(TAREA PLANTEADA)
Copia las líneas desde la que contiene "The image size is (1558, 376)." hasta la que contiene "Open Chrome's three-dot", ambas incluidas, y cambia "price box" por "price field" sin tocar nada más.

(LÍNEAS PROPORCIONADAS)
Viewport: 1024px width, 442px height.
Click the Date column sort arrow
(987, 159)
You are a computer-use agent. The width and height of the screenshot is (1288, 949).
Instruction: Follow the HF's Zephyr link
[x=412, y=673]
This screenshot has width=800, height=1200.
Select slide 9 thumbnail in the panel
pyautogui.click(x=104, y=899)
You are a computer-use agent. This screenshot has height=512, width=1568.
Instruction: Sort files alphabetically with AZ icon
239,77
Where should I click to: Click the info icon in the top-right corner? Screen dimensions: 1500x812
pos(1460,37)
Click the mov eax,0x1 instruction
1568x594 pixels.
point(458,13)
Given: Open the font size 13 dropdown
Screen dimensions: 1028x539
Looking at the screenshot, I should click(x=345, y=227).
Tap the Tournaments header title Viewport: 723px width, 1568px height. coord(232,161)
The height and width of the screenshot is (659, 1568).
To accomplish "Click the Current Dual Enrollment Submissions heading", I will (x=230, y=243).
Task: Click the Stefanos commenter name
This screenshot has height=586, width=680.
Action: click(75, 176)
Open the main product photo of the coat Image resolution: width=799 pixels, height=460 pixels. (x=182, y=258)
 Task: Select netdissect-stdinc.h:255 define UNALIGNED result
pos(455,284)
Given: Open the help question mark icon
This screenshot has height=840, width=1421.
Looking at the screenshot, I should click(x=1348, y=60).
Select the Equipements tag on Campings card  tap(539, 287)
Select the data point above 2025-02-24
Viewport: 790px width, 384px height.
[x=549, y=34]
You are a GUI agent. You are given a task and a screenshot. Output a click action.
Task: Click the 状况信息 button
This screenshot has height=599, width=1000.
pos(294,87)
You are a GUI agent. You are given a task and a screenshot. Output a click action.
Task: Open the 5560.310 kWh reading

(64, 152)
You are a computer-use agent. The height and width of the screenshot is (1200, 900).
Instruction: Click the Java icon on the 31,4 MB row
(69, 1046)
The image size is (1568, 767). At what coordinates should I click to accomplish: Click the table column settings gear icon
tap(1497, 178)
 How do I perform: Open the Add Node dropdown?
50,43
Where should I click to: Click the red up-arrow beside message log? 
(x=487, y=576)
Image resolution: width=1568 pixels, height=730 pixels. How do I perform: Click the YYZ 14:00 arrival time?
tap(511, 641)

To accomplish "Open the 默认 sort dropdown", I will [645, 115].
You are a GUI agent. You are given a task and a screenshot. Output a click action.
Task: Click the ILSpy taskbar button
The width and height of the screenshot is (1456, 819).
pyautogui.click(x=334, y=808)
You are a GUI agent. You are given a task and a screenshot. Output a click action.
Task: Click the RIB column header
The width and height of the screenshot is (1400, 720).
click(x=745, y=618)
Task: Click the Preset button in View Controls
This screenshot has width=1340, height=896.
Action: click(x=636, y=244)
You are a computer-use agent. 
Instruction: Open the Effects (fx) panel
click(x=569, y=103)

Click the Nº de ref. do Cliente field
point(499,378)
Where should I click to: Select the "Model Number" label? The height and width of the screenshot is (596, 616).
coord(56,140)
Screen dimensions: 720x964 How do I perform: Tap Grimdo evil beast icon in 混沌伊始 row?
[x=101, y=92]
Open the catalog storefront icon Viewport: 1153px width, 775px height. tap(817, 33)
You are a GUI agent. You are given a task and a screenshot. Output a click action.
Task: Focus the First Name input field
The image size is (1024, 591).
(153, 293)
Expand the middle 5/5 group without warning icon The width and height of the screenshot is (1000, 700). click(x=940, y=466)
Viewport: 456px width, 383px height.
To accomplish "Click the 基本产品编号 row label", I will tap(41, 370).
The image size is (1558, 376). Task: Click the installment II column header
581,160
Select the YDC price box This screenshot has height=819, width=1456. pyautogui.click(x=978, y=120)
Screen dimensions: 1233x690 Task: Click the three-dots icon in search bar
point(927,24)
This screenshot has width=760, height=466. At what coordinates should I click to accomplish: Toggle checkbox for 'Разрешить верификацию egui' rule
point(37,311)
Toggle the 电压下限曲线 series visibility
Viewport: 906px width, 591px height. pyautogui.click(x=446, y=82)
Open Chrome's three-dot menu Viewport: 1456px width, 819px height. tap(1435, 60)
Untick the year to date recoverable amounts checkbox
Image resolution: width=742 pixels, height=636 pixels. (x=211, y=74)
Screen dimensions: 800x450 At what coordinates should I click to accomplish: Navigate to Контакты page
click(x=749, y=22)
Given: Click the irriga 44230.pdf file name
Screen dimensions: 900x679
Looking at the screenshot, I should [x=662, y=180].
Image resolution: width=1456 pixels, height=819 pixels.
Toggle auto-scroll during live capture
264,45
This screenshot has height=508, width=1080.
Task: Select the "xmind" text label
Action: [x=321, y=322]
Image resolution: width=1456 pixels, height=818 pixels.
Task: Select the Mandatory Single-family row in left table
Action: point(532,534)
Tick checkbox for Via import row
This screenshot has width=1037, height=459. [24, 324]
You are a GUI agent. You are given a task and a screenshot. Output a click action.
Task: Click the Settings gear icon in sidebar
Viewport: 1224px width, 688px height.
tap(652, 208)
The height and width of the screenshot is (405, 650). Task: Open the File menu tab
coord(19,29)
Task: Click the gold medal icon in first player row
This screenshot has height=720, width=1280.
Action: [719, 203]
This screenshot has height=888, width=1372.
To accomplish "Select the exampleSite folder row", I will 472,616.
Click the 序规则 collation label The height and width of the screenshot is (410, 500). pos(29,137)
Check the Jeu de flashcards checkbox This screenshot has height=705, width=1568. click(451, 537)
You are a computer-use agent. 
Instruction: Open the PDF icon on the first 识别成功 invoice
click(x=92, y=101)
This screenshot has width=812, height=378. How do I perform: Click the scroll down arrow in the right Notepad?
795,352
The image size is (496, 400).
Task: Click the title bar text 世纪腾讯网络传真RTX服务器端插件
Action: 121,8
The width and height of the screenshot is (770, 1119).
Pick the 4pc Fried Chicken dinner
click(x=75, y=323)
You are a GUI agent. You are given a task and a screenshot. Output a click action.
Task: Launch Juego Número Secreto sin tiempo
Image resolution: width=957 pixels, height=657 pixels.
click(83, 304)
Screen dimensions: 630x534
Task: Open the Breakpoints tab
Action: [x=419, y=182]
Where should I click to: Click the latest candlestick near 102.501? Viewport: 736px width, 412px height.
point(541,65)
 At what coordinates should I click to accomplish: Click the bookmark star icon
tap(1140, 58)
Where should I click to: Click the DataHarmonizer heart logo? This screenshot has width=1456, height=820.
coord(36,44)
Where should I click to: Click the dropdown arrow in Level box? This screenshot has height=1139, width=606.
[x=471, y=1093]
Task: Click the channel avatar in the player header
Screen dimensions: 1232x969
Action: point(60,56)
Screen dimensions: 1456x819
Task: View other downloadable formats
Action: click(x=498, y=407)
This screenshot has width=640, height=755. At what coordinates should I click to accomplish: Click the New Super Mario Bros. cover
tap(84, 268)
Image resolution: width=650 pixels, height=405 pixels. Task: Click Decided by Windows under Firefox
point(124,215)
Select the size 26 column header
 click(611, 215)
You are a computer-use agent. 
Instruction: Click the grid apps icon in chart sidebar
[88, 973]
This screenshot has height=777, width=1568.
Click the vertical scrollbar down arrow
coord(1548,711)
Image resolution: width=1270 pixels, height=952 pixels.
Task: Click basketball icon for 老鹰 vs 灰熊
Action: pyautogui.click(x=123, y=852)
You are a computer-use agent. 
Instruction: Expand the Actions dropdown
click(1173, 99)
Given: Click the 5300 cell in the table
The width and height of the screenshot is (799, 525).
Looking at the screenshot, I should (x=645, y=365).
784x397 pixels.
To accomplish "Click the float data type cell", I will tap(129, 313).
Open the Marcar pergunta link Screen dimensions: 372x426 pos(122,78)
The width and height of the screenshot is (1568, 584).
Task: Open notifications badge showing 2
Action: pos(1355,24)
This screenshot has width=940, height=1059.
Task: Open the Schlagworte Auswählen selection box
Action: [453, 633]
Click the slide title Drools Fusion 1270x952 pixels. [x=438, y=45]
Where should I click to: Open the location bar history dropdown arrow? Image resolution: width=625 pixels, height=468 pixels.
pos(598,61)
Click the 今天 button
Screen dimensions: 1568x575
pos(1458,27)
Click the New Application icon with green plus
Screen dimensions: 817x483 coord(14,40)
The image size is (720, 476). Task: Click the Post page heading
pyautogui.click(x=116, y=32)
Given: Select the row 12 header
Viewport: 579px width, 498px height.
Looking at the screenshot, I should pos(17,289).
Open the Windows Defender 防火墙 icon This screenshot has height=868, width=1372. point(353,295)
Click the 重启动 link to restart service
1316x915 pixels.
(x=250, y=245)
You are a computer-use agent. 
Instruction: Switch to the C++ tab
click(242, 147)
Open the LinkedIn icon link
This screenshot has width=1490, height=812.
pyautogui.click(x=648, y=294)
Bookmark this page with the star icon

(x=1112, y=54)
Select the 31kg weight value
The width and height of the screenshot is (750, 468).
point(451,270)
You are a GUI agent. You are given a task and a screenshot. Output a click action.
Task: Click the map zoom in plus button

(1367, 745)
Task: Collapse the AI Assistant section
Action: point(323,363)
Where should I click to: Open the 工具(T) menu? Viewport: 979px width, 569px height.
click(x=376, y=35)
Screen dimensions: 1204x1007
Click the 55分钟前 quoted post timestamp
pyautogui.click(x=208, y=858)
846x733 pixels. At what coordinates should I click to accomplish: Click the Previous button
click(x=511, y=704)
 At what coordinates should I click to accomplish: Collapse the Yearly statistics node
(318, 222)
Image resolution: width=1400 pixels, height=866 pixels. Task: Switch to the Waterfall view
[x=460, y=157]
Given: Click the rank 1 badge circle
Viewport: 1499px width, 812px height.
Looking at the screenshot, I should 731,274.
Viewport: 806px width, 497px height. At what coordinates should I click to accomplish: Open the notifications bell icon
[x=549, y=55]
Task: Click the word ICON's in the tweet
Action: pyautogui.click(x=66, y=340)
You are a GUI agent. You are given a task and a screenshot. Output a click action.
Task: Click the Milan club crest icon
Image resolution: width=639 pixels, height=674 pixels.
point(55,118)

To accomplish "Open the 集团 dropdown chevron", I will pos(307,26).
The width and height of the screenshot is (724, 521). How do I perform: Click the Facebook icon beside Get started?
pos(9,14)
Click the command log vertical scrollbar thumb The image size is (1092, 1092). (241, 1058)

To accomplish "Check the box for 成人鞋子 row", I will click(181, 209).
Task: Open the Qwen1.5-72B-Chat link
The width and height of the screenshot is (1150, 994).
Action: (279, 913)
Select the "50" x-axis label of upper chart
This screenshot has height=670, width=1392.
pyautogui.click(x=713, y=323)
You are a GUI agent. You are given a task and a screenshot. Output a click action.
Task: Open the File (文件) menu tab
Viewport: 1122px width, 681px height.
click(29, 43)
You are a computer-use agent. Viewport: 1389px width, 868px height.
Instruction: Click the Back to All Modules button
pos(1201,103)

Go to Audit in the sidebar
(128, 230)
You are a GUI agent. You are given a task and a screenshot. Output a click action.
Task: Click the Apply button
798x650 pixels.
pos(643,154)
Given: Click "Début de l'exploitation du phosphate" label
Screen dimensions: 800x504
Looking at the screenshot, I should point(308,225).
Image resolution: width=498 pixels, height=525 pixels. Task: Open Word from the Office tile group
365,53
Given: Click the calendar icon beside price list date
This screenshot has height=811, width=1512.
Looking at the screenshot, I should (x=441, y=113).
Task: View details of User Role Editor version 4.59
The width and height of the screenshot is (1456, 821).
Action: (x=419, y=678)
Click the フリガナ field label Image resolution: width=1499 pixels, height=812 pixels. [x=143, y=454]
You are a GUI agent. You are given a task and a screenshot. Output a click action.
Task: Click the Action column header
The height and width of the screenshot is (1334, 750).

(RESULTADO DEL EJERCICIO)
The image size is (1558, 376). Task: Click the installment II column header
581,160
Select the YDC price field This screenshot has height=819, width=1456. pyautogui.click(x=978, y=120)
Screen dimensions: 1233x690 Task: Click the three-dots icon in search bar
point(927,24)
This screenshot has width=760, height=466. At what coordinates should I click to accomplish: Toggle checkbox for 'Разрешить верификацию egui' rule
point(37,311)
Toggle the 电压下限曲线 series visibility
Viewport: 906px width, 591px height. pyautogui.click(x=446, y=82)
Open Chrome's three-dot menu Viewport: 1456px width, 819px height. tap(1435, 60)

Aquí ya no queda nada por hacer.